L’année dernière, dans le cadre de cette chronique, j’ai inauguré un petit jeu, intitulé Le Jeu de la morale. Le but était simple: je vous raconte une histoire qui pose un problème moral, et je vous demande de prendre position.
Par exemple: les services de contre-espionnage canadiens arrêtent un terroriste. Ils savent que cet homme vient de planter une bombe dans un endroit public, mais ils ne savent pas QUEL endroit public. Ont-ils le droit de le torturer pour savoir où il a caché sa bombe? La torture peut-elle être moralement justifiable dans certains contextes? A-t-on le droit de tuer une personne pour en sauver mille?
Autre question: vous êtes un flic undercover, et vous infiltrez une organisation criminelle. Mais pour gagner la confiance des bandits sur qui vous enquêtez, et prouver que vous êtes un des leurs, vous devez commettre des vols, vendre de la drogue, etc. Ces actes sont-ils justifiables? Est-ce moral d’enfreindre la loi pour coffrer des gens qui enfreignent la loi?
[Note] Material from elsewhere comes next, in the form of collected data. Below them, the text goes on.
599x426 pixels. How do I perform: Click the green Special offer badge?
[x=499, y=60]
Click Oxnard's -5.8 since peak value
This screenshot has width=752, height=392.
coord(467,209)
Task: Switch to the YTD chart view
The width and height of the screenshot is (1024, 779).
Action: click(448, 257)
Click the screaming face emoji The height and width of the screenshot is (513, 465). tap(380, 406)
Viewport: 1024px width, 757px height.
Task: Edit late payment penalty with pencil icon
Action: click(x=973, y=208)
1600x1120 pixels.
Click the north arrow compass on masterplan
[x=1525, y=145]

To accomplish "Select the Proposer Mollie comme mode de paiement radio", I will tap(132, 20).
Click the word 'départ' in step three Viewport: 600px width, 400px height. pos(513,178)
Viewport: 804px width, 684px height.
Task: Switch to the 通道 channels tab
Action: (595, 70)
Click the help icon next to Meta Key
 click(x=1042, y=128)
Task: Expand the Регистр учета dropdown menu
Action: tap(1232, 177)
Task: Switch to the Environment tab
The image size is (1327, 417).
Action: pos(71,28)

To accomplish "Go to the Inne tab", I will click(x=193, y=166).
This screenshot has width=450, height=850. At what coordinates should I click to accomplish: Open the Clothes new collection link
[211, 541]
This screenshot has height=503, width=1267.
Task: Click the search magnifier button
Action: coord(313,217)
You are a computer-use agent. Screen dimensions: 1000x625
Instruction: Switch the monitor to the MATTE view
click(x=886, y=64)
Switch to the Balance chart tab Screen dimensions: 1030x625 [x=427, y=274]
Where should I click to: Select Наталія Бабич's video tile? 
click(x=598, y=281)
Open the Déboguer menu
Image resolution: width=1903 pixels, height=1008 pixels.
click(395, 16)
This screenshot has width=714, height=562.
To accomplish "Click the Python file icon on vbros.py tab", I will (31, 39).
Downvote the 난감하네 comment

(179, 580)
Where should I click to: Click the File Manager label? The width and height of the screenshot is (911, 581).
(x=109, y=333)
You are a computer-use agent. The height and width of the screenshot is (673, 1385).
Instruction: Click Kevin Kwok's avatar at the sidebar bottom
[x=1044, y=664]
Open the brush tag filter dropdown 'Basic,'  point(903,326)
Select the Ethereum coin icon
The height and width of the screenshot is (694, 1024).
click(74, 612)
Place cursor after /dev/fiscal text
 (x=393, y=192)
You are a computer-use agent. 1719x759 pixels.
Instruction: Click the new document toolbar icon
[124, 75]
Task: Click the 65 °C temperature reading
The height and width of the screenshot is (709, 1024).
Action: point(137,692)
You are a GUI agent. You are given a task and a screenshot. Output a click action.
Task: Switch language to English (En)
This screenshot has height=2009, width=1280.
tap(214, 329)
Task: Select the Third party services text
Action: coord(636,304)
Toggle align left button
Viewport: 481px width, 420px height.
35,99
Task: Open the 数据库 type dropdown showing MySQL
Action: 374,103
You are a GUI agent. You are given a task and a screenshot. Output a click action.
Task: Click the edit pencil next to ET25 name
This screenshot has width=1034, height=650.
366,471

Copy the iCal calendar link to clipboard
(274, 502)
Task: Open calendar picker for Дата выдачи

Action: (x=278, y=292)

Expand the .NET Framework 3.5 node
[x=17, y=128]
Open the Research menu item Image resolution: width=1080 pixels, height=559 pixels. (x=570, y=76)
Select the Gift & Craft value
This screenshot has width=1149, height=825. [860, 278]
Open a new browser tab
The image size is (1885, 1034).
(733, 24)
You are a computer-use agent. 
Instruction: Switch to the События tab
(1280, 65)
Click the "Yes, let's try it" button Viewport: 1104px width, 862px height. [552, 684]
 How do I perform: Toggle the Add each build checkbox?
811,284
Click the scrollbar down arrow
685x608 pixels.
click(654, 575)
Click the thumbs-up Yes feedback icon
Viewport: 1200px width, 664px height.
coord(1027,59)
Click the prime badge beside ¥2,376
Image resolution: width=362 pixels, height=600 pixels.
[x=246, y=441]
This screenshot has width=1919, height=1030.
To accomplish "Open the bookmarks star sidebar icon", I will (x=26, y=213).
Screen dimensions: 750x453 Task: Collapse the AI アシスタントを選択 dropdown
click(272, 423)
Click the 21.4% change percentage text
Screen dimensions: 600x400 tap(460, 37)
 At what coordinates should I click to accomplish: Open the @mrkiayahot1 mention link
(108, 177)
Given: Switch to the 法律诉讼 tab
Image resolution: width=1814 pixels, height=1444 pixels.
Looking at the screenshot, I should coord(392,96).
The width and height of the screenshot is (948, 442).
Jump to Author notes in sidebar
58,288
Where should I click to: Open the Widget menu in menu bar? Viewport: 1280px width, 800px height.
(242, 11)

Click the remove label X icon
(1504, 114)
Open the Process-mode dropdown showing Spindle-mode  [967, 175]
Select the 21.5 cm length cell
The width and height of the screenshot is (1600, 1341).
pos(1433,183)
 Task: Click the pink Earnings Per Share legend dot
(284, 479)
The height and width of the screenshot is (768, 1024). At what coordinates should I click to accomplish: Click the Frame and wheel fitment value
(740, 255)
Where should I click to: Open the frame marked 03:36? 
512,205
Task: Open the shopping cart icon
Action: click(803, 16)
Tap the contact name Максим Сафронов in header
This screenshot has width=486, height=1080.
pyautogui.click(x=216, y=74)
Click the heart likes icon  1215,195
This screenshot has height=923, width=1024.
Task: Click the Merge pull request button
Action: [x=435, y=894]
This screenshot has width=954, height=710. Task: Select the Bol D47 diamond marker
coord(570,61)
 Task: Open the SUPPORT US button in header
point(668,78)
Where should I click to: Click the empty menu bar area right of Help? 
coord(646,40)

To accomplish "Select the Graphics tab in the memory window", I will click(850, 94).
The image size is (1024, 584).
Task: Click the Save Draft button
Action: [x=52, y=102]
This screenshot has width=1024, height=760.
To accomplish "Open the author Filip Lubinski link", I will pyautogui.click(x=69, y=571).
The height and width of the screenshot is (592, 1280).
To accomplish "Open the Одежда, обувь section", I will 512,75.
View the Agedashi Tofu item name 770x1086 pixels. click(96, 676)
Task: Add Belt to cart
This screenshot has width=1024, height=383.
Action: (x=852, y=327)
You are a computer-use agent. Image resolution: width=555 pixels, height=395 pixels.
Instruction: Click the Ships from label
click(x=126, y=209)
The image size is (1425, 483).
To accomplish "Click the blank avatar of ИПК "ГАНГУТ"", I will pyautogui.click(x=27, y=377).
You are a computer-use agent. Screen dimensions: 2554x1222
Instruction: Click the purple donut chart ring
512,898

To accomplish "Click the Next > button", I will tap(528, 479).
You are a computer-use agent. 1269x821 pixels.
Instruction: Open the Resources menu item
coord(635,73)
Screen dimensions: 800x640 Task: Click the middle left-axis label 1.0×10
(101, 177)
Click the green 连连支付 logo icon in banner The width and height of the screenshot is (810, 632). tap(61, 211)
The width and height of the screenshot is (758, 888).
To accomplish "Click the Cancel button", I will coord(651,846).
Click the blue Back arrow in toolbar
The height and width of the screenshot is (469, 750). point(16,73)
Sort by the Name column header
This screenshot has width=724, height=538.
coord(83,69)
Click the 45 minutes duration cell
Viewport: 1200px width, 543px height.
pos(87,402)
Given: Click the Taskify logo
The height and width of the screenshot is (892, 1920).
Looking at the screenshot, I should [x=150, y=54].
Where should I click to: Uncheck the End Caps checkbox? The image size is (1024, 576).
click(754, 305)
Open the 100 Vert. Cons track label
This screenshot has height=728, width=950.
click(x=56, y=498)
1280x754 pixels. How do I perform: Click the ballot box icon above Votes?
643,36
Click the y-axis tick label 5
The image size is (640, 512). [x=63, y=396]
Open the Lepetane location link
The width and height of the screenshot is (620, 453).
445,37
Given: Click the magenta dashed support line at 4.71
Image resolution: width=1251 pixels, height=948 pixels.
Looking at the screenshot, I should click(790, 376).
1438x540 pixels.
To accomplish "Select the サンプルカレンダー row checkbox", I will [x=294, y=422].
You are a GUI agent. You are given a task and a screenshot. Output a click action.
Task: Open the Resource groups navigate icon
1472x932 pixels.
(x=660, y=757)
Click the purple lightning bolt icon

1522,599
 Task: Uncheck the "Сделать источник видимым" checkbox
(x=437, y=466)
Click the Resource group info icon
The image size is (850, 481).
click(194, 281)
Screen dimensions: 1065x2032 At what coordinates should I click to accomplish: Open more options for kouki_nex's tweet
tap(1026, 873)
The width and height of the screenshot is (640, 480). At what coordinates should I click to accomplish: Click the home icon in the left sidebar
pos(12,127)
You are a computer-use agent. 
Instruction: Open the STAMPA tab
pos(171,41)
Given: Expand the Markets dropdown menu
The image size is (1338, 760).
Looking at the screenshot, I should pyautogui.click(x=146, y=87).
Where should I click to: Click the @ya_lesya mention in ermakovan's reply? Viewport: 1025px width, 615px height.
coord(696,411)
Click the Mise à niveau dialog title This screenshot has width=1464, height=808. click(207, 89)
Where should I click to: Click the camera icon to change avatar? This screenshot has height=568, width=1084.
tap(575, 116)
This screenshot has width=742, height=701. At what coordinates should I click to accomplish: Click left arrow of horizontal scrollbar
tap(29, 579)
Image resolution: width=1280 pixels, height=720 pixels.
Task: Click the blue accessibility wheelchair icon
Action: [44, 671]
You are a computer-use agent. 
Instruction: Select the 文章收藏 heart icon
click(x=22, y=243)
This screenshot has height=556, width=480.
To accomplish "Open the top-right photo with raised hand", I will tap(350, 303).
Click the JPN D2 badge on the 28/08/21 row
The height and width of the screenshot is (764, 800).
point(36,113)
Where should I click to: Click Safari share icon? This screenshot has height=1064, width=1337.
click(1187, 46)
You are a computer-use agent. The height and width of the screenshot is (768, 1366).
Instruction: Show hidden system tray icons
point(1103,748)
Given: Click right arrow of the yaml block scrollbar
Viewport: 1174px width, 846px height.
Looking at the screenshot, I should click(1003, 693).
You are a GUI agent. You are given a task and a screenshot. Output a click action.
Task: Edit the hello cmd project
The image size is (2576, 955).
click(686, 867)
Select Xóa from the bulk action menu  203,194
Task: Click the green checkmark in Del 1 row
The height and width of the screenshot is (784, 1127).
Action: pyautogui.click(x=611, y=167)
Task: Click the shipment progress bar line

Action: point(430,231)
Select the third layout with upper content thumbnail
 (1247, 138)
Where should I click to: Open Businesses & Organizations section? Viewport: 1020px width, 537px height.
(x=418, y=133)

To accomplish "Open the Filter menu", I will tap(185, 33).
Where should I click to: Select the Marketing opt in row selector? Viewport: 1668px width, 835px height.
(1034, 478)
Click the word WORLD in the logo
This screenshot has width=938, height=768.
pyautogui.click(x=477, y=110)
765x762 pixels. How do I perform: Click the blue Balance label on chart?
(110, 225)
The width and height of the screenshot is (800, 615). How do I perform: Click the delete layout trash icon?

Bref, vous voyez le genre.
Eh bien, après un long hiatus, j’ai décidé de ressusciter ce petit jeu. La question de cette semaine traite d’économie mondiale. Plus particulièrement, des dettes imposantes contractées par certaines dictatures.
La semaine dernière, dans Courrier international, on apprenait que l’Irak devait une somme considérable à l’Union soviétique. Or, le régime de Saddam Hussein vient d’être renversé. L’Union soviétique devrait-elle effacer cette dette, ou est-elle en droit de demander aux Irakiens de se serrer la ceinture pour les 50 prochaines années afin de payer les dettes contractées par leur ancien dictateur?
On sait que les États-Unis, eux, n’annulent pas les dettes des dictatures. Le dictateur bolivien Hugo Banzer Suarez et le dictateur chilien Augusto Pinochet, par exemple, ont tous deux emprunté beaucoup d’argent aux États-Unis (sans jamais demander la permission à leurs électeurs). Or, lorsque leur régime est tombé, les USA n’ont pas passé l’éponge. Ils ont demandé aux nouveaux gouvernements de la Bolivie et du Chili de respecter leurs vieilles dettes et d’effectuer leurs paiements aux dates prévues. Même si, pour cela, ils devaient lourdement hypothéquer les générations futures.
La question, on le voit, est éminemment complexe.
Pour mieux la mettre en perspective, transposons-la sur un plan personnel.
Votre père est complètement fou. Il veut transformer sa maison en château rococo, et rêve de se faire installer un système de sécurité valant des dizaines de milliers de dollars. Pour réaliser ses fantasmes, il emprunte 300 000 $ à la banque. Mais, un an plus tard, le bonhomme pète un anévrisme, et passe l’arme à gauche. Devez-vous rembourser la somme qu’il a empruntée de son vivant, même s’il n’avait visiblement pas toute sa tête? Êtes-vous responsable des actes qu’il a commis sous l’emprise de la folie?
Peut-on demander aux Irakiens (ou aux Roumains, ou aux Haïtiens, ou aux Russes) de payer pour les dépenses capotées effectuées par leurs ex-dictateurs – dépenses, soulignons-le, qui n’ont jamais été approuvées par aucun représentant du peuple?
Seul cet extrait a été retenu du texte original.